PROVIDED DATA

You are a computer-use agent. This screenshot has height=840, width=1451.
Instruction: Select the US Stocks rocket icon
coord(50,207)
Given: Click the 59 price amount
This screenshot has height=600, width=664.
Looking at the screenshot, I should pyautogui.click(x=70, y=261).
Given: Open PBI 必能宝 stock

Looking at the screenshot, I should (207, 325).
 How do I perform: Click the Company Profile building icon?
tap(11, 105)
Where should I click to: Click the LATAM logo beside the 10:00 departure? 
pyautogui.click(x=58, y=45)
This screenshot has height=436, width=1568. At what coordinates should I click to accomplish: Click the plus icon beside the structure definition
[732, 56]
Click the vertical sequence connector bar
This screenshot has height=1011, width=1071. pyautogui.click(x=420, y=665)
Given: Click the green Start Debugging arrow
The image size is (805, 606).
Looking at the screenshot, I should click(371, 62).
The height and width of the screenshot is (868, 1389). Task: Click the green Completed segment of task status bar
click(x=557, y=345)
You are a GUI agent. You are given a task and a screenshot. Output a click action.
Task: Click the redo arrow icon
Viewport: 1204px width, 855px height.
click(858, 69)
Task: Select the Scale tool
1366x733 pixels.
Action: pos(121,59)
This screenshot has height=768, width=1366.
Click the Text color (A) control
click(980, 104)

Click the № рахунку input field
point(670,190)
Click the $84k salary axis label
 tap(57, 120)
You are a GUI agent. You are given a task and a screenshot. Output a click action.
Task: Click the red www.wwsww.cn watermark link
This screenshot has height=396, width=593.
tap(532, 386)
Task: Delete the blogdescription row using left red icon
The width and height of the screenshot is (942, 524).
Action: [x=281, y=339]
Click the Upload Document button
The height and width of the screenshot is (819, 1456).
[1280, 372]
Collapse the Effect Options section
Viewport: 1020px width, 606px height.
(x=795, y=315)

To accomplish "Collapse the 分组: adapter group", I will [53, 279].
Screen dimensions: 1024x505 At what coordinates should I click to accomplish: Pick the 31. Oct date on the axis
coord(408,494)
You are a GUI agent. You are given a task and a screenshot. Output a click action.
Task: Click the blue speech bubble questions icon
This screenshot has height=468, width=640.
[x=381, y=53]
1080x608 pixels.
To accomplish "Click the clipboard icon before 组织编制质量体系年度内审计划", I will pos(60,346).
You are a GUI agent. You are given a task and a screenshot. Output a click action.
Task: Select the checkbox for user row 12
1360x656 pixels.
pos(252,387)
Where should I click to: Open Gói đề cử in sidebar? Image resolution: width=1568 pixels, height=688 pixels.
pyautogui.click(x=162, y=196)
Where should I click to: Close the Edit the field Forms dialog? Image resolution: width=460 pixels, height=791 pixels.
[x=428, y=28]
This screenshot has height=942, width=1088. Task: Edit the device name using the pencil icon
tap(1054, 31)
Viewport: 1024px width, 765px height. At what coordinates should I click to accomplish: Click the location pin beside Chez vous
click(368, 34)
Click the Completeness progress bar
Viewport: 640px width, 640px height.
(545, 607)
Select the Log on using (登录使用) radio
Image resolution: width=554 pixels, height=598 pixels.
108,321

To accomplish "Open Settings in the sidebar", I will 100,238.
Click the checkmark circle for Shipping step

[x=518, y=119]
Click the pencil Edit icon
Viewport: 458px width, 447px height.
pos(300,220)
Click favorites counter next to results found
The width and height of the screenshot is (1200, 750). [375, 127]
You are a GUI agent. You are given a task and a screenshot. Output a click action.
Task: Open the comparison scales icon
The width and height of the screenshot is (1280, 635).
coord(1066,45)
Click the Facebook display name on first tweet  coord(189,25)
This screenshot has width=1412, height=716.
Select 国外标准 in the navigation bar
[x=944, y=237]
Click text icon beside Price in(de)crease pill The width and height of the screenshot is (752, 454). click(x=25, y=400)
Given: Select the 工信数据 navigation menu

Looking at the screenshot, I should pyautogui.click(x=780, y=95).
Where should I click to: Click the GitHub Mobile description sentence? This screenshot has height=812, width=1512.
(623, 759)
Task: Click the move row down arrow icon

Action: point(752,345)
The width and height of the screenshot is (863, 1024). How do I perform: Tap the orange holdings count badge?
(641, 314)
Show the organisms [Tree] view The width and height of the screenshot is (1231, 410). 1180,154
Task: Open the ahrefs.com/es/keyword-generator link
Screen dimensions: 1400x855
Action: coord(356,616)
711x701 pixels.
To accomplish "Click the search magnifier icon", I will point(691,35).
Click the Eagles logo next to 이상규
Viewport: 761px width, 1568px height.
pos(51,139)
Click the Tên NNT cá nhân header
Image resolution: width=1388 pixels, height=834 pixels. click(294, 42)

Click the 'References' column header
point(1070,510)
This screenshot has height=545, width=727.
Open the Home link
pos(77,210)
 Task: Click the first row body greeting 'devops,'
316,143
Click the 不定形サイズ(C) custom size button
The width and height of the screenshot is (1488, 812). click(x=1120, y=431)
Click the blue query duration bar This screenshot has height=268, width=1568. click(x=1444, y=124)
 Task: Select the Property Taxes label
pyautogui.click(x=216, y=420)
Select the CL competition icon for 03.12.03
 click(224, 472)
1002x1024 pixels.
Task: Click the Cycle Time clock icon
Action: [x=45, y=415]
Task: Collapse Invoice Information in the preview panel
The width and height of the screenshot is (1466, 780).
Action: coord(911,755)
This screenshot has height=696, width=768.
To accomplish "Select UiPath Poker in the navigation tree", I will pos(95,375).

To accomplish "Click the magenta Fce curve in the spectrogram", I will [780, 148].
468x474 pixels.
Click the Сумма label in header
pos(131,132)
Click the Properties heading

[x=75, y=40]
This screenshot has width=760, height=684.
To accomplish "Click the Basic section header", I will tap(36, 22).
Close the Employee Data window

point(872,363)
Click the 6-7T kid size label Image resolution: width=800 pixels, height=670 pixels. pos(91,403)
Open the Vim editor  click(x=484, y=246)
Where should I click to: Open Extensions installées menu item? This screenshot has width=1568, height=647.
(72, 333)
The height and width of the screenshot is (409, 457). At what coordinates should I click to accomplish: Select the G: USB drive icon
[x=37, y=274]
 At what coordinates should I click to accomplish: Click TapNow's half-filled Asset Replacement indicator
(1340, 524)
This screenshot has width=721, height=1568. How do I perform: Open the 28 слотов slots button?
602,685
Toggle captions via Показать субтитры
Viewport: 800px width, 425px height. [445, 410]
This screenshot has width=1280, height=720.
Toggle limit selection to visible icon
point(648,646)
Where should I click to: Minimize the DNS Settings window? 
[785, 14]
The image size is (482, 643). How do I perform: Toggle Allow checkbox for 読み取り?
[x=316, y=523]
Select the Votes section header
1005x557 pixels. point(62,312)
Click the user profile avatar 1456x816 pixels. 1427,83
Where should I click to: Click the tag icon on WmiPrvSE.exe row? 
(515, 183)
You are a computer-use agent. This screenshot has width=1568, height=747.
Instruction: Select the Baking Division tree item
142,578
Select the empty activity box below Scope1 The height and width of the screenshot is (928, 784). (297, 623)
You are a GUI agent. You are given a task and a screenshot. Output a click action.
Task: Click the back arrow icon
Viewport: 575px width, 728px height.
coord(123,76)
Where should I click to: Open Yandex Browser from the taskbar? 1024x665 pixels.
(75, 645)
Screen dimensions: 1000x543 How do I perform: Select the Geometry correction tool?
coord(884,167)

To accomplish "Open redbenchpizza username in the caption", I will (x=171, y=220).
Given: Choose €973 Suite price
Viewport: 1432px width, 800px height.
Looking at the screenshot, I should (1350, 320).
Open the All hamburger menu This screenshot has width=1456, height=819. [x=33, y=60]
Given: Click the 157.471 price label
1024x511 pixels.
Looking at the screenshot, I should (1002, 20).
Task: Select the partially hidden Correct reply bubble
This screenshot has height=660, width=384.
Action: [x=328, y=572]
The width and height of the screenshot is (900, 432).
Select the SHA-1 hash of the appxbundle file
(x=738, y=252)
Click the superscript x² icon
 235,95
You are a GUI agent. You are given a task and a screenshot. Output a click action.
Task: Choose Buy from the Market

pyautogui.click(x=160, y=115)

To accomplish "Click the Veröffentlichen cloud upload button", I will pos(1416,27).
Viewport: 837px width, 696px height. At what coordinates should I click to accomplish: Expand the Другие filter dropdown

YOUR GOAL
Each line from the line holding "Given: Click the 157.471 price label" through the end of the material above is to be printed exactly, both ends included, and no other line is to appear.

REPLY TO THE EXERCISE
Given: Click the 157.471 price label
1024x511 pixels.
Looking at the screenshot, I should (1002, 20).
Task: Select the partially hidden Correct reply bubble
This screenshot has height=660, width=384.
Action: [x=328, y=572]
The width and height of the screenshot is (900, 432).
Select the SHA-1 hash of the appxbundle file
(x=738, y=252)
Click the superscript x² icon
 235,95
You are a GUI agent. You are given a task and a screenshot. Output a click action.
Task: Choose Buy from the Market

pyautogui.click(x=160, y=115)

To accomplish "Click the Veröffentlichen cloud upload button", I will pos(1416,27).
Viewport: 837px width, 696px height. At what coordinates should I click to accomplish: Expand the Другие filter dropdown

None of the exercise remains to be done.